[Start of Attachment]

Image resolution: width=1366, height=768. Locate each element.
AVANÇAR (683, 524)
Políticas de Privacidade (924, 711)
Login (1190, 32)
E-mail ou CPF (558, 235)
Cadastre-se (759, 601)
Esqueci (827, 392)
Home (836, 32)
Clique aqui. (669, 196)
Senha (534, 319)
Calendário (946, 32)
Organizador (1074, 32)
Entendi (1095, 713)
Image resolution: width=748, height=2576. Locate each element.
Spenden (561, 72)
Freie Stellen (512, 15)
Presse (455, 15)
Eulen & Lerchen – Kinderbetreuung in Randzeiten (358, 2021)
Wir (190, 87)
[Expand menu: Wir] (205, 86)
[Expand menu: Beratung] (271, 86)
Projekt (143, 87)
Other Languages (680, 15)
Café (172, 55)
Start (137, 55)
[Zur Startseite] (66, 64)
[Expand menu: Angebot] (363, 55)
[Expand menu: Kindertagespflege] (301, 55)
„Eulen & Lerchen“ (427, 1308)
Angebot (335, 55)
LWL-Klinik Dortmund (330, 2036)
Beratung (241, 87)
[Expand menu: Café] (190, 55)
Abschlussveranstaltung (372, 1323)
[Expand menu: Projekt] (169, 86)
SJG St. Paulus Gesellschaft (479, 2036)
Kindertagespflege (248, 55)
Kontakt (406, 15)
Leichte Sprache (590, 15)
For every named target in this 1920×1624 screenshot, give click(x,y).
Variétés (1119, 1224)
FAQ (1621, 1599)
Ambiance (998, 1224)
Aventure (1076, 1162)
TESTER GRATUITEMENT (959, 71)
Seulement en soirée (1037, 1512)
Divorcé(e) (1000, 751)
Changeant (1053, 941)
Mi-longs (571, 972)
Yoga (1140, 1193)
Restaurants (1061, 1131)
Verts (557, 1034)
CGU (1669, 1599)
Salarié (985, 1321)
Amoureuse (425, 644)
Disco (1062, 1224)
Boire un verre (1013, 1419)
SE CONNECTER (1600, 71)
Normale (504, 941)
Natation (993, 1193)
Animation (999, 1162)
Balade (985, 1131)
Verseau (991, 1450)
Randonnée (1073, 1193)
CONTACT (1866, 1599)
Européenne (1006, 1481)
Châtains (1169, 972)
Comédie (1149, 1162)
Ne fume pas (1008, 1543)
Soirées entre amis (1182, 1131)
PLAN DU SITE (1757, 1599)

[End of Attachment]

PROBLEM STATEMENT: Across the material above, how many lines include the word "Lerchen"? Respond with nothing but the number.

TASK OUTPUT: 2